Word and element location data:
######

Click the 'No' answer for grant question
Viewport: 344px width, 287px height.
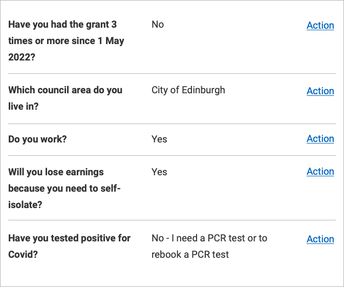(158, 25)
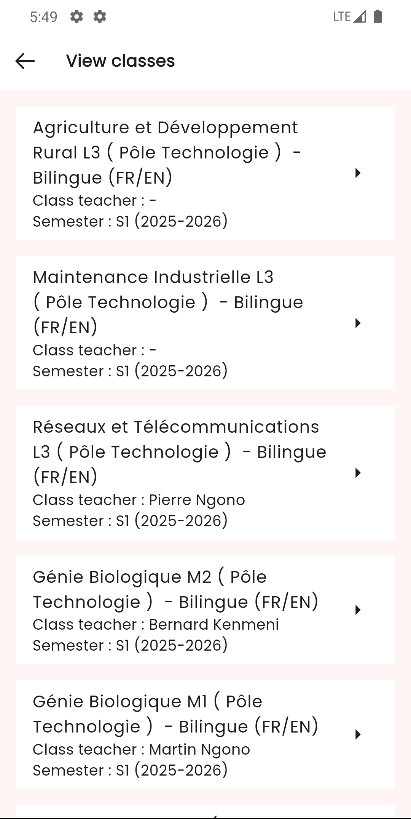Image resolution: width=411 pixels, height=819 pixels.
Task: Tap the first gear icon in status bar
Action: click(x=76, y=17)
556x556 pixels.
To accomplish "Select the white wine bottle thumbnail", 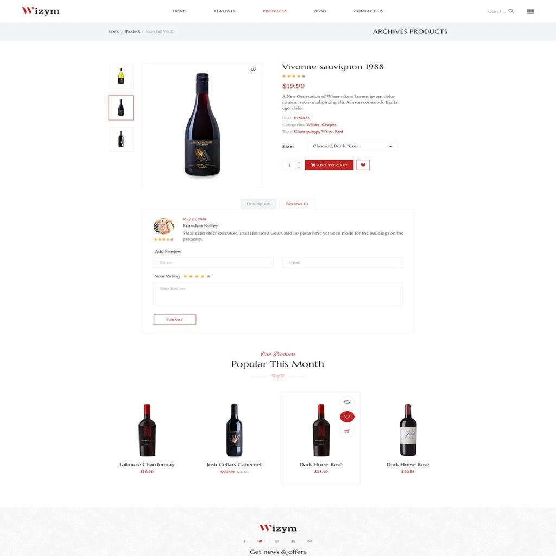I will 121,76.
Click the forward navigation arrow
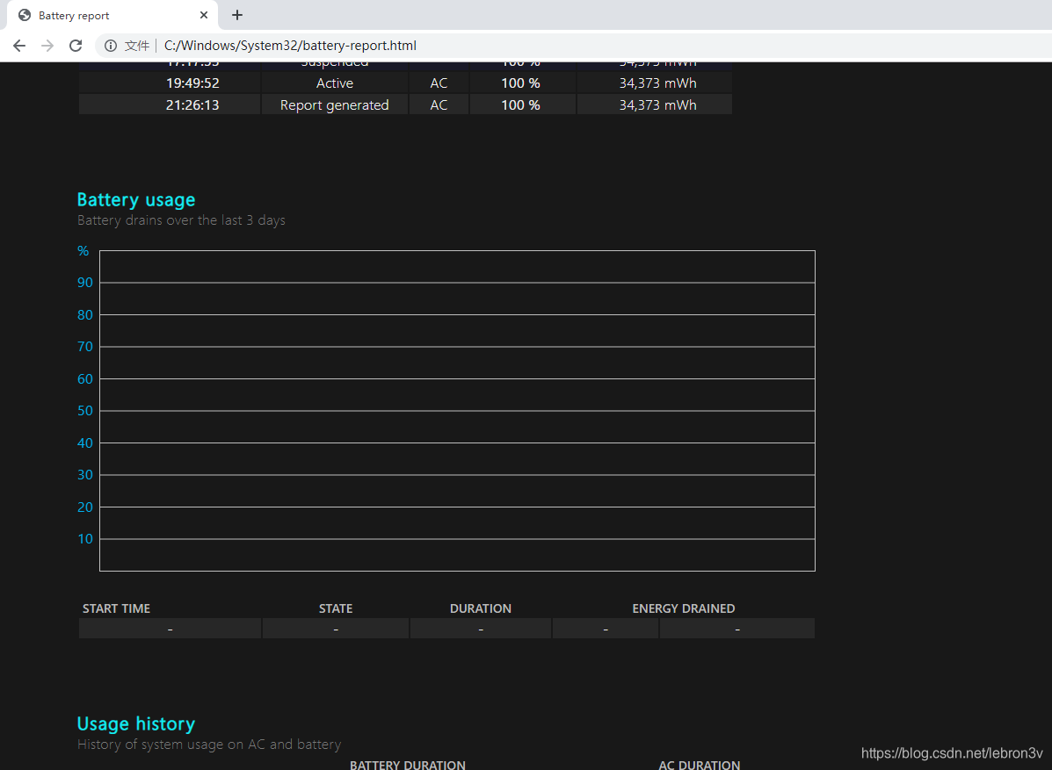The width and height of the screenshot is (1052, 770). pos(47,46)
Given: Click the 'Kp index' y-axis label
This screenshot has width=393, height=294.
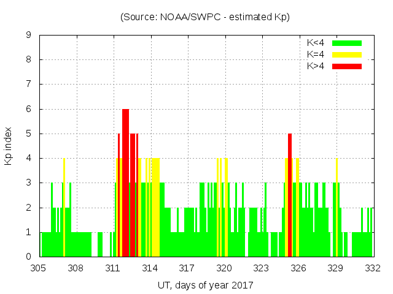Looking at the screenshot, I should click(9, 146).
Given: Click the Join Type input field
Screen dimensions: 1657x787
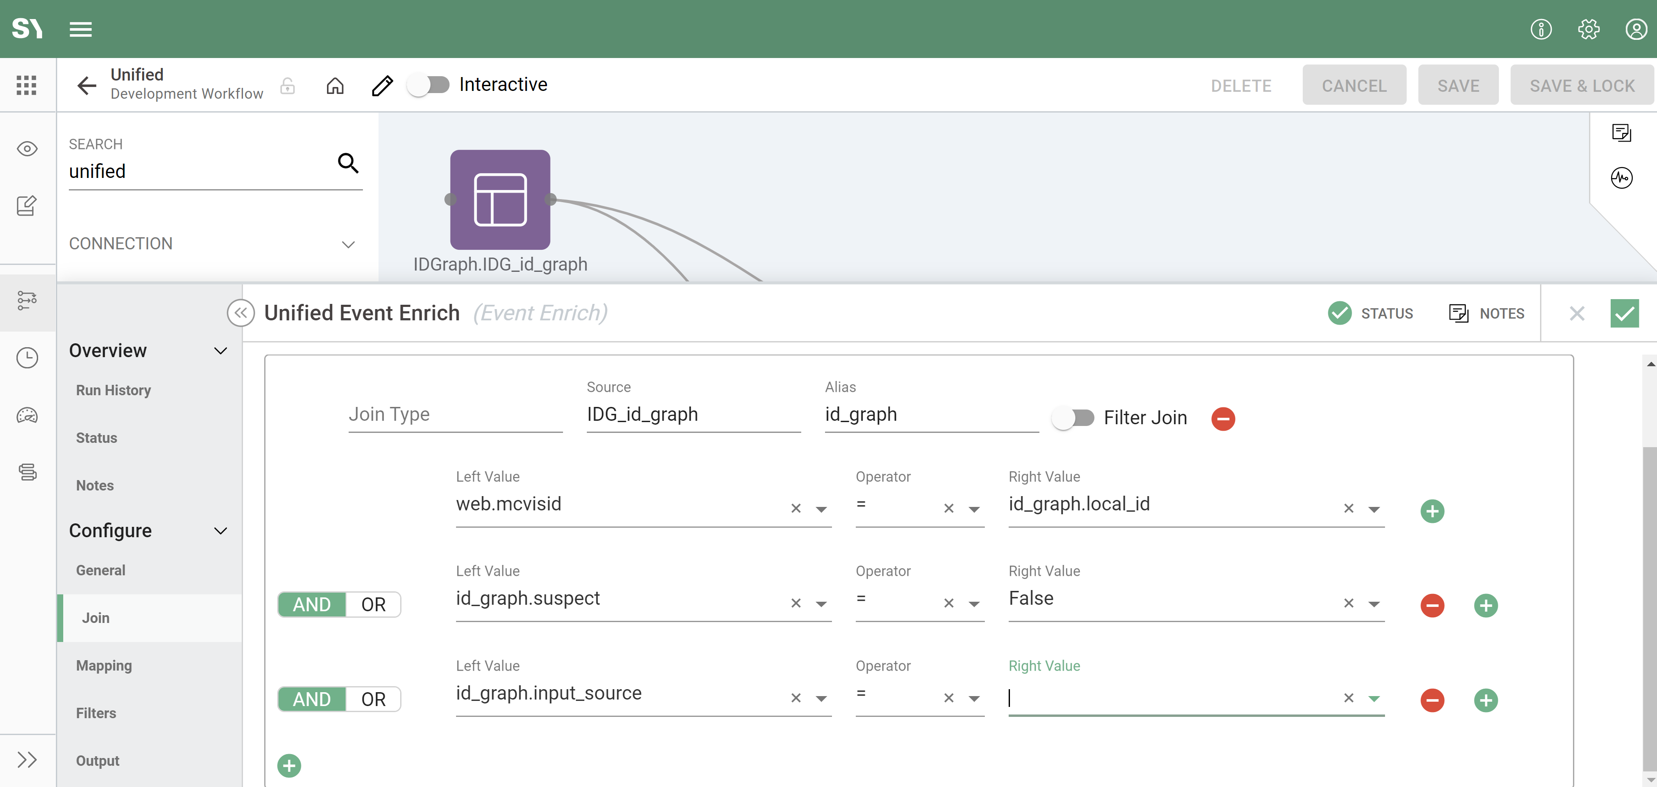Looking at the screenshot, I should pos(455,415).
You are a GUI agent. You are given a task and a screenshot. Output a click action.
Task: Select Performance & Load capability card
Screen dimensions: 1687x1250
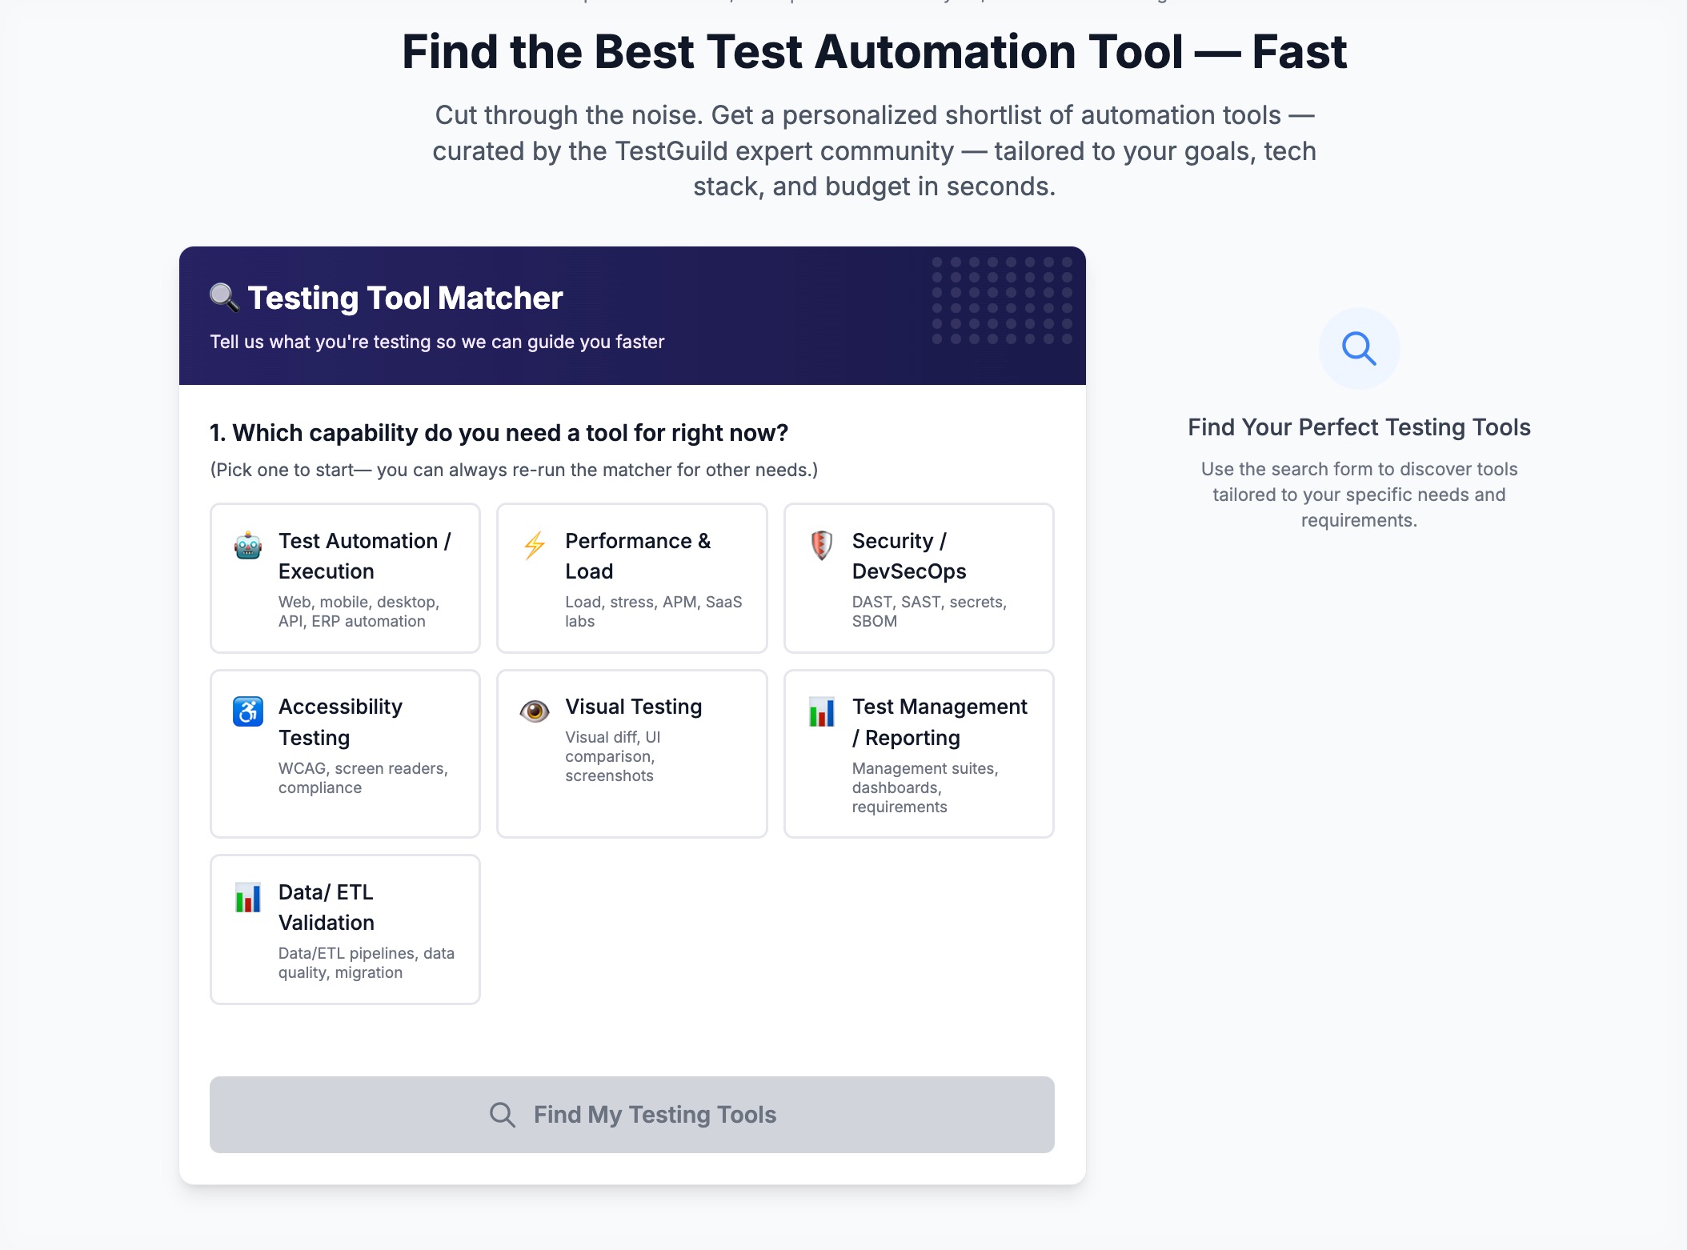pyautogui.click(x=631, y=578)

######

__Written task__. Copy the lines of the material above word for word, from the line containing "Given: Click the 'Kp index' y-axis label" through the line containing "Looking at the screenshot, I should pos(455,415).", both included. Leave the pictures out of your copy.

__Full output__.
Given: Click the 'Kp index' y-axis label
This screenshot has width=393, height=294.
Looking at the screenshot, I should click(9, 146).
Given: Click the Join Type input field
Screen dimensions: 1657x787
Looking at the screenshot, I should pos(455,415).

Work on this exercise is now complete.